Back to Blogs

Considering a move into CRE and CMBS? Here are our top tips to navigating this exciting market.

Commercial Real Estate (CRE) is one of the largest and most valuable markets in the world. The US provides plenty of opportunity for career growth and professional development without being limited to financial centers such as New York and Chicago.

The growth of CRE assets as an investment tool has advanced this sector significantly, even when factoring in setbacks such as the 2008 financial crisis and the COVID-19 pandemic. 

Navigating the CRE and CMBS market can be considered ‘volatile’. Prior market changes have included asset class usage habits, such as fewer firms returning to ‘Zombie’ office buildings, or a rise in multifamily and data center investments, which have driven a rise in market volatility. Those specialising in asset classes on a significant downward trend may think about diversifying the assets that they are working with – this can mitigate any remuneration losses or the chance of being laid-off.

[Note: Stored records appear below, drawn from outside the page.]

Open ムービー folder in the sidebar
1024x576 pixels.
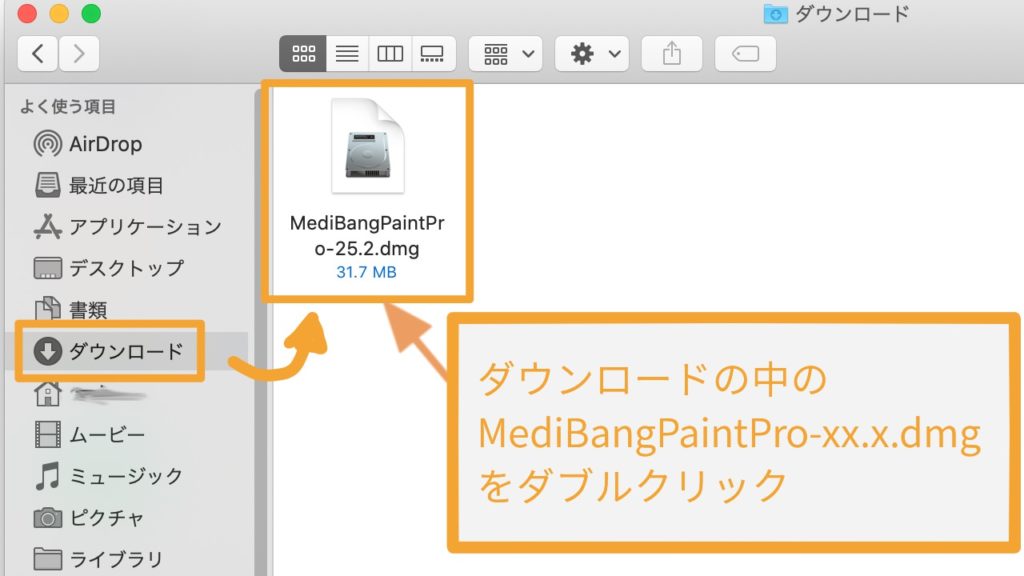click(x=89, y=434)
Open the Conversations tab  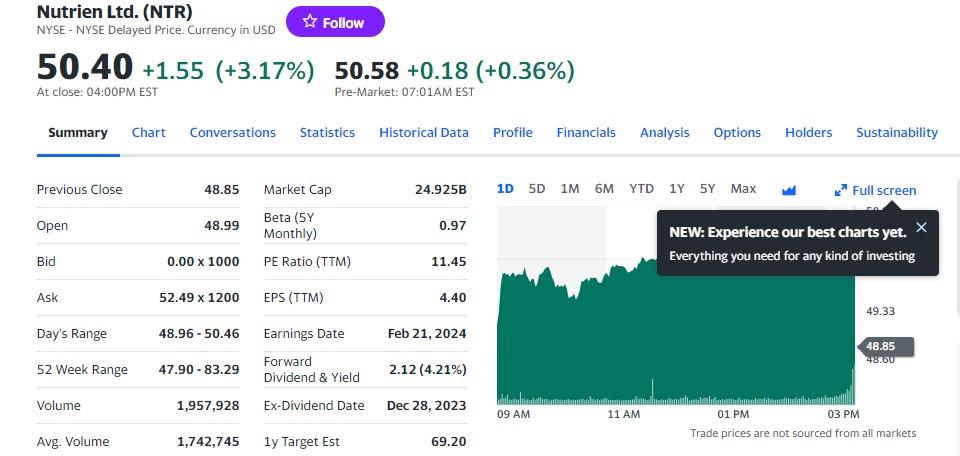[x=232, y=132]
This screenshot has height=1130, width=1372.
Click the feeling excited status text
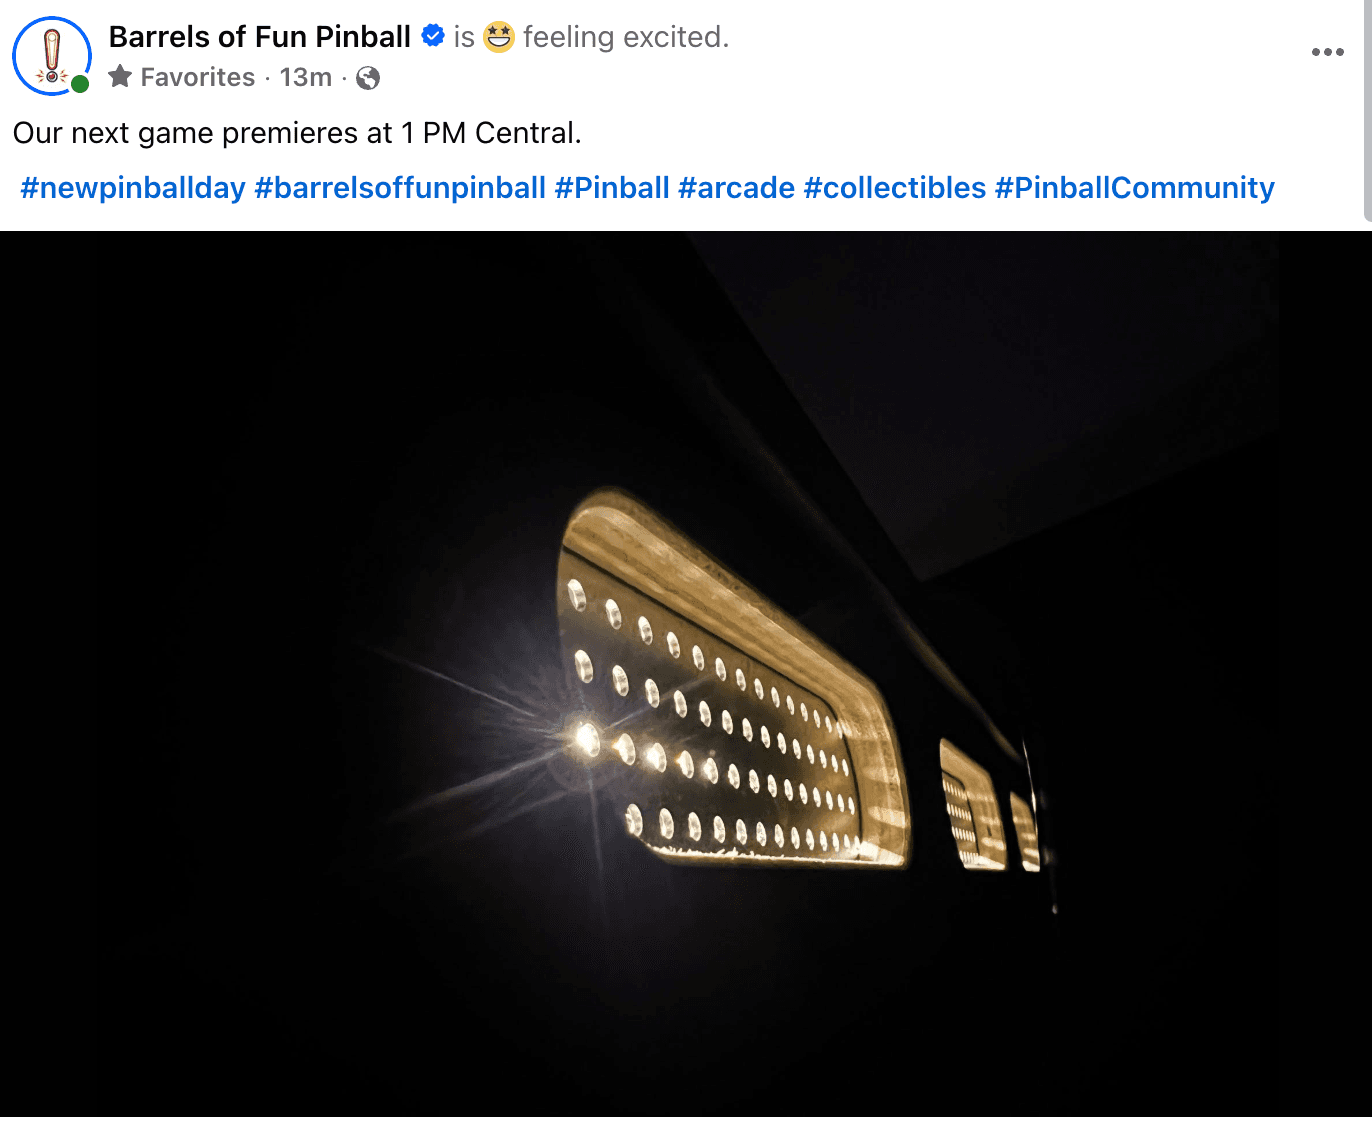pos(626,37)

In light of market volatility, the pointers below may help to provide you with a more rounded analytical skillset and ensure career progression within the CRE space:

  1. Professional Designations: The major professional qualification that is highly sought after in this space is the Chartered Financial Analyst (CFA). This provides you with good coverage of the financial spectrum, including investment fundamentals, asset valuation, portfolio management and wealth planning. Fixed income products are also covered in this designation, so can be a steppingstone into the Mortgage-Backed Securities world and shows potential employers a genuine desire to learn in this space as it is a time-consuming qualification. Similarly, FRM and CAIA are very useful to be working towards.
  2. Core Skills: Obtaining experience using the likes of Financial and Cash Flow Modelling, DCF, CECL, and Argus in a professional setting can certainly help to provide a foundation for your career. These are all skills that we are consistently being specifically requested by recruiters and hiring managers alike, from a range of firms such as Investment Banks, REITs, Brokers, Financial Data providers, and Rating Agencies.
  3. Keeping up with Market Trends: Given that the CRE/CMBS space is a transaction driven space, keeping on top of trends in growth and demise of different asset classes and overall market news can help provide gravitas to your understanding and knowledge within this space, especially in interviews. Following events such as the CREFC conference and SFVegas, as well reading weekly blogs produced by the likes of MCIA, can all help to keep your ear to the ground.
  4. Firms to Target: So many factors come into play when deciding your next career move, including Industry, Sub-Sector, Firm, Role, Salary, Location, and now Hybrid/Remote working. These can be tricky to navigate on top of overarching market stability. It is advisable to thoroughly research the firm you are working with, such as viewing their current team on LinkedIn by clicking on ‘Employees’ to see peoples backgrounds, tenure lengths and the current management team. Actively asking questions in interviews is key to drilling down on whether this is the right fit for you, such as: How much turnover has your team had? Do you have a growth plan for this team? What would my own progression look like? Do I have access to qualification funding assistance? All of these can be a good indicator as to a company’s performance and how stable your next role may be.

Looking forward, it is certainly an exciting time for the CRE industry as there is massive potential for growth outside the typical asset classes we currently see, such as new Renewable Energy Development Projects, Data Center construction, or even Conduit Loans – all of which giving rise to employment and investment opportunities alike.